** Problem to work on **
Which lines of the entries below contain the string "computer"? Copy each one.

Available data: Begin

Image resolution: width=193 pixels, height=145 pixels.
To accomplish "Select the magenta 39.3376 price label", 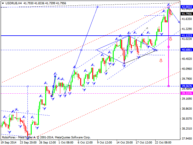I will [186, 94].
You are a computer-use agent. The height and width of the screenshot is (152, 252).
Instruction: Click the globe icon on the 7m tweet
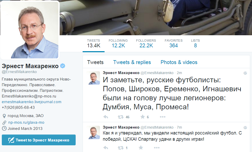pyautogui.click(x=245, y=128)
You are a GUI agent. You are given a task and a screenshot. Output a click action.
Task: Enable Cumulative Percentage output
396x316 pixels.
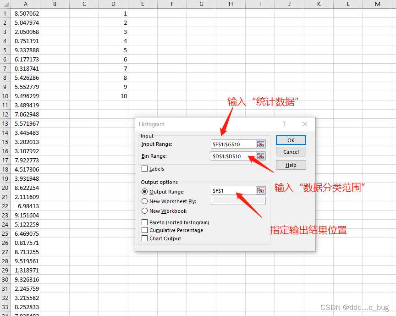tap(144, 230)
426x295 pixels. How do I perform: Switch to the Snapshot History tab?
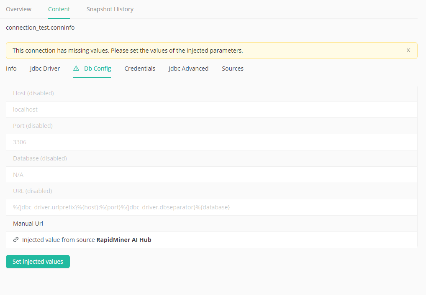coord(110,9)
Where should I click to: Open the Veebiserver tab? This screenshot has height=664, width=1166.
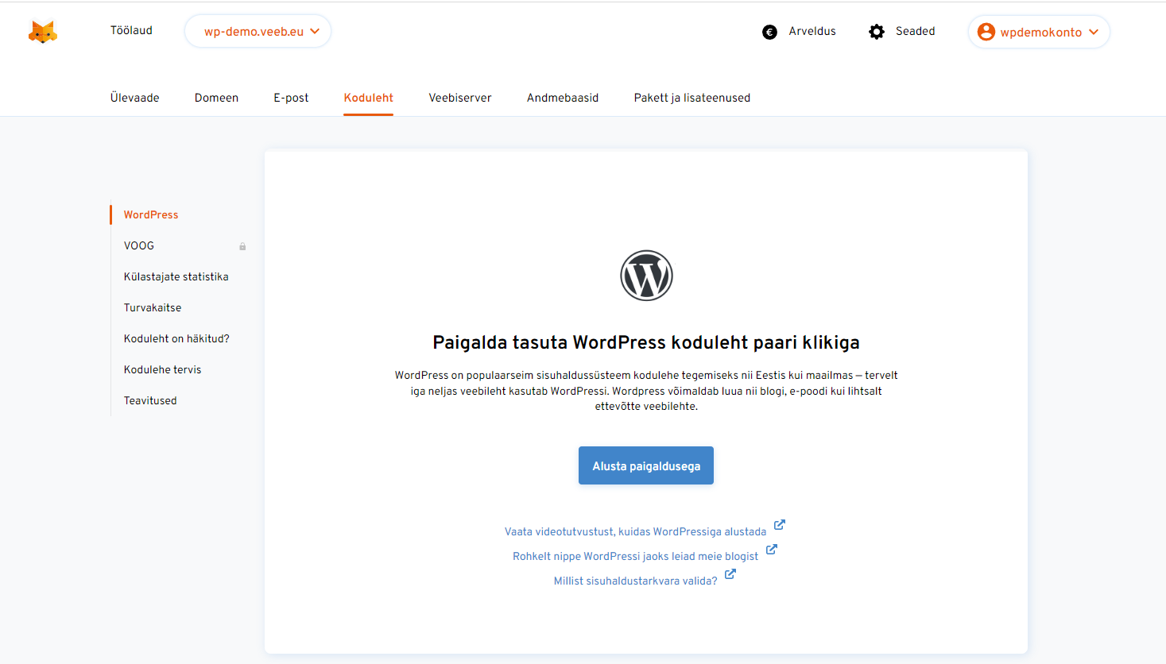click(x=459, y=97)
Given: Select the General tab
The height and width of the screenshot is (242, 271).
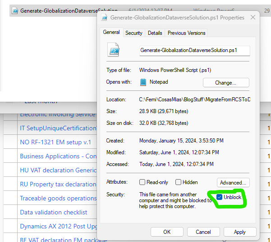Looking at the screenshot, I should click(x=111, y=33).
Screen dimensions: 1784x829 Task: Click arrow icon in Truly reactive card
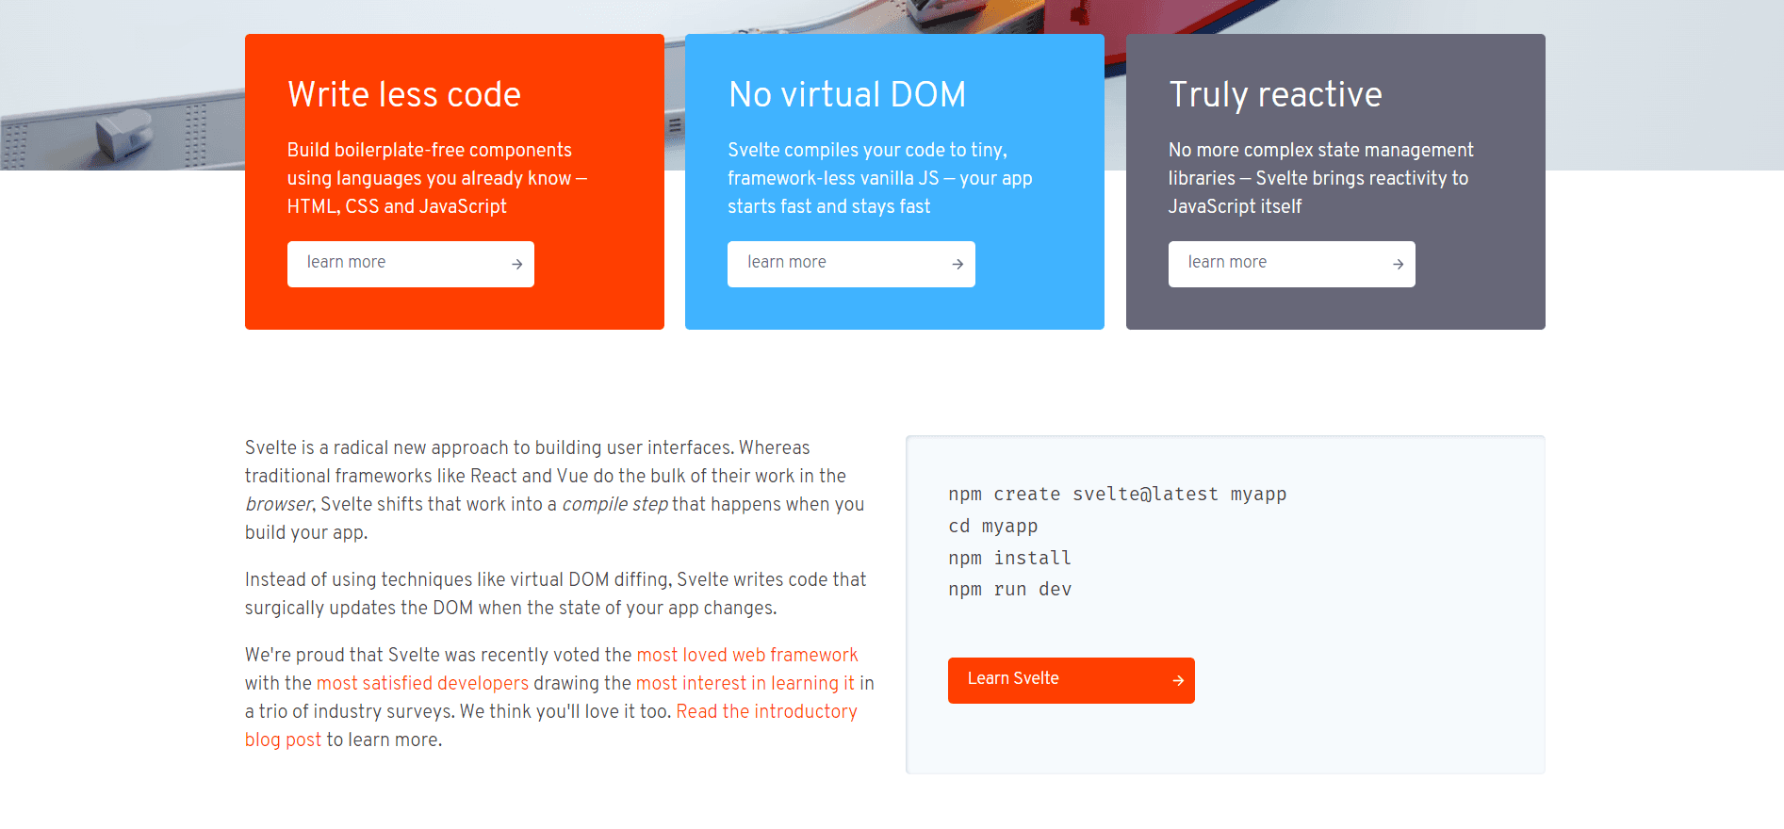coord(1398,265)
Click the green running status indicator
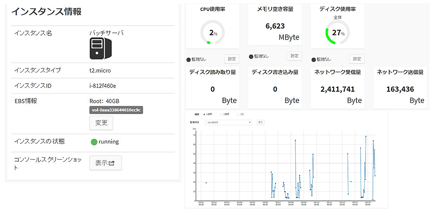 point(94,142)
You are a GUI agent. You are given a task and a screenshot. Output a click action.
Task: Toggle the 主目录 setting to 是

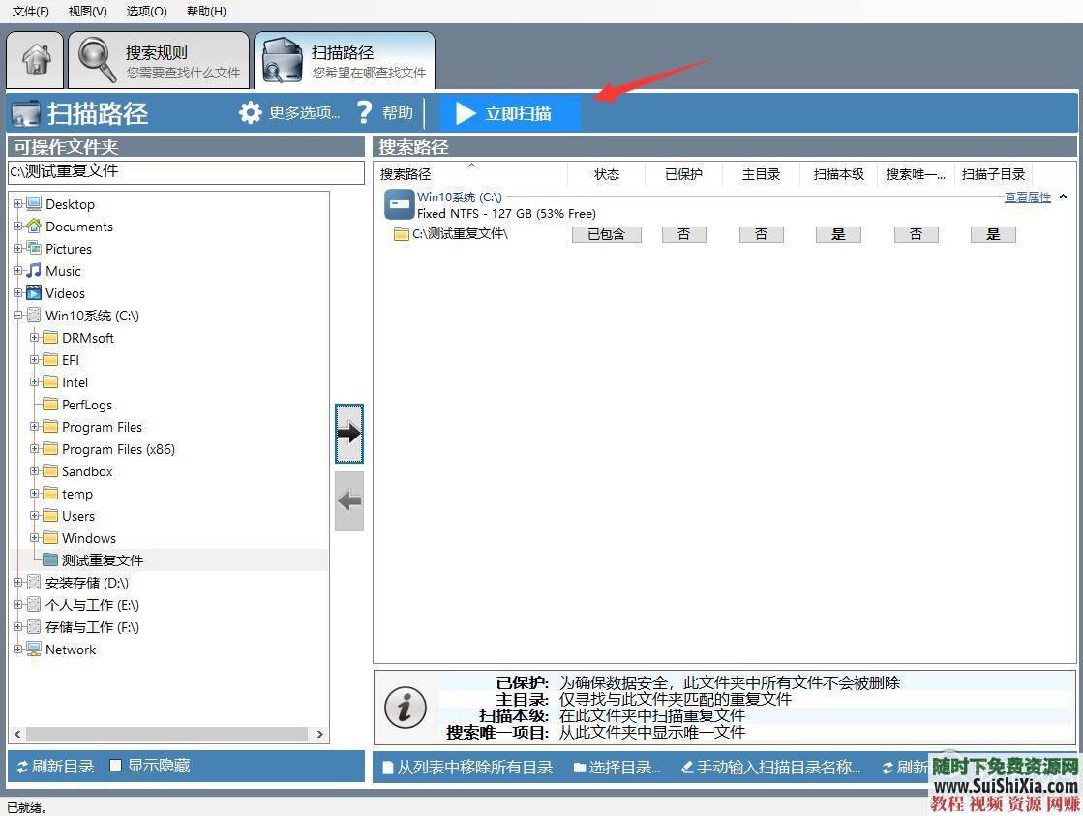(x=762, y=234)
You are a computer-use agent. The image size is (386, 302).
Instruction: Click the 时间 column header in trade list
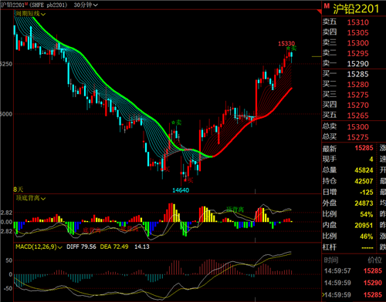tap(331, 260)
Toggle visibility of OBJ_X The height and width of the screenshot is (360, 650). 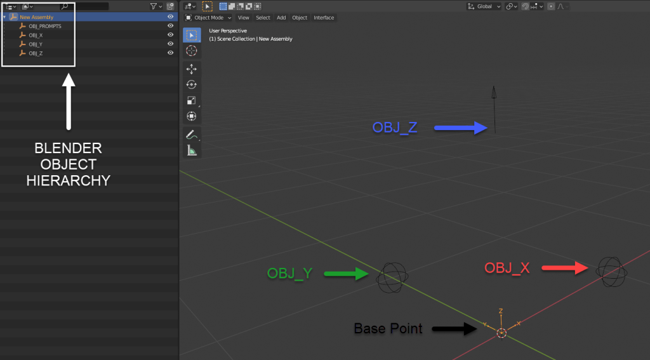pyautogui.click(x=170, y=35)
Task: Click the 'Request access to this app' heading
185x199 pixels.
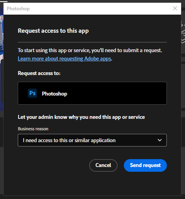Action: point(53,31)
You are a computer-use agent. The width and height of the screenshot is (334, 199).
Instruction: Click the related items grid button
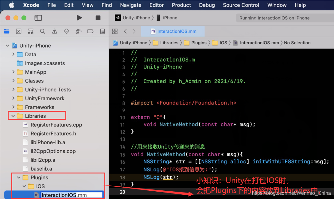tap(115, 31)
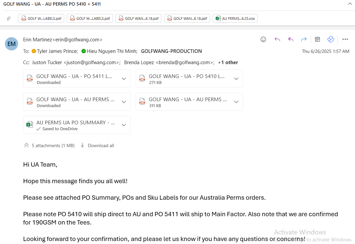The image size is (355, 244).
Task: Open dropdown for PO 5411 labels attachment
Action: tap(124, 79)
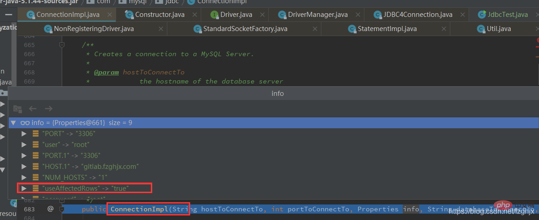Click the Driver.java interface icon on tab
This screenshot has height=220, width=539.
click(x=214, y=15)
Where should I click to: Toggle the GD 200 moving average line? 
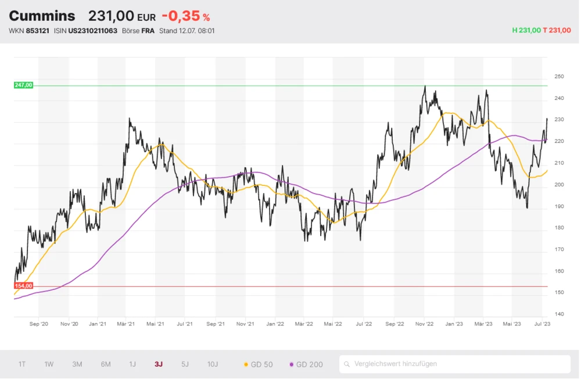point(306,364)
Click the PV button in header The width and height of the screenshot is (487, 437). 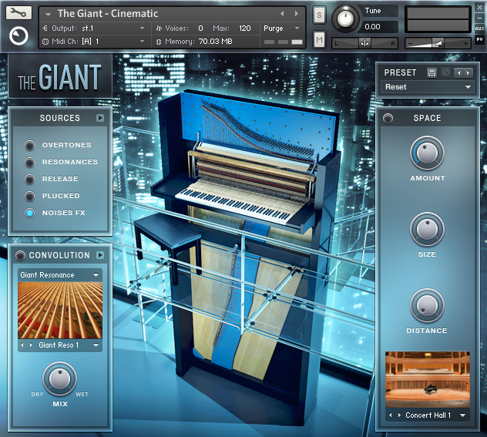click(x=479, y=39)
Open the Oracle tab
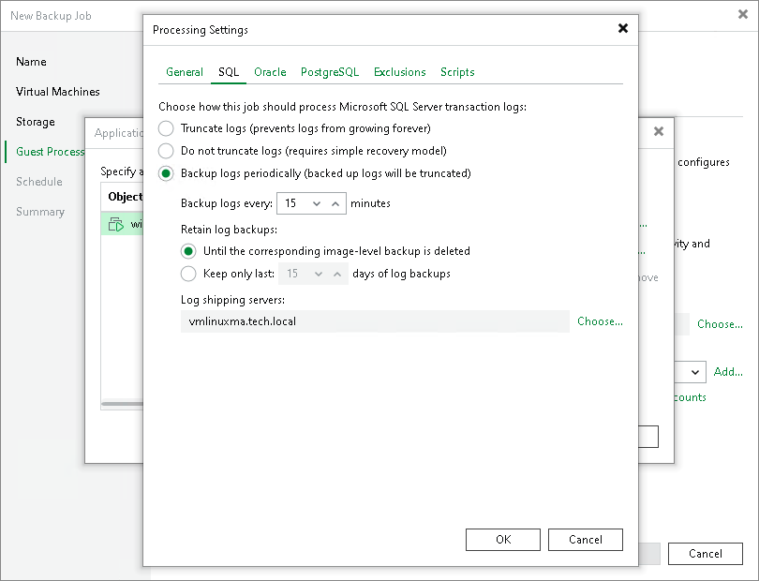Screen dimensions: 759x581 pyautogui.click(x=270, y=72)
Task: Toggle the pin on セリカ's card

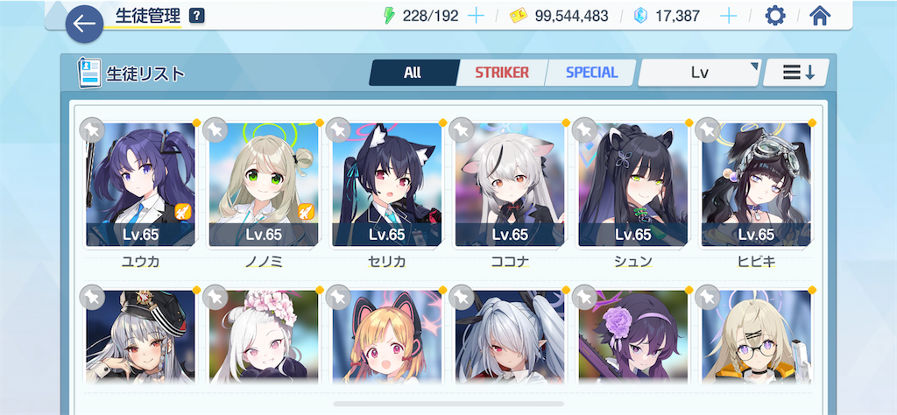Action: 337,130
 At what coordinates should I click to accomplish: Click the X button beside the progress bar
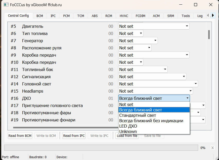click(212, 148)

Available data: End

** Solution for this task **
You are a computer-use agent. The height and width of the screenshot is (152, 252).
You are a computer-use agent. The image size is (386, 302).
You are a computer-use agent. The width and height of the screenshot is (334, 199).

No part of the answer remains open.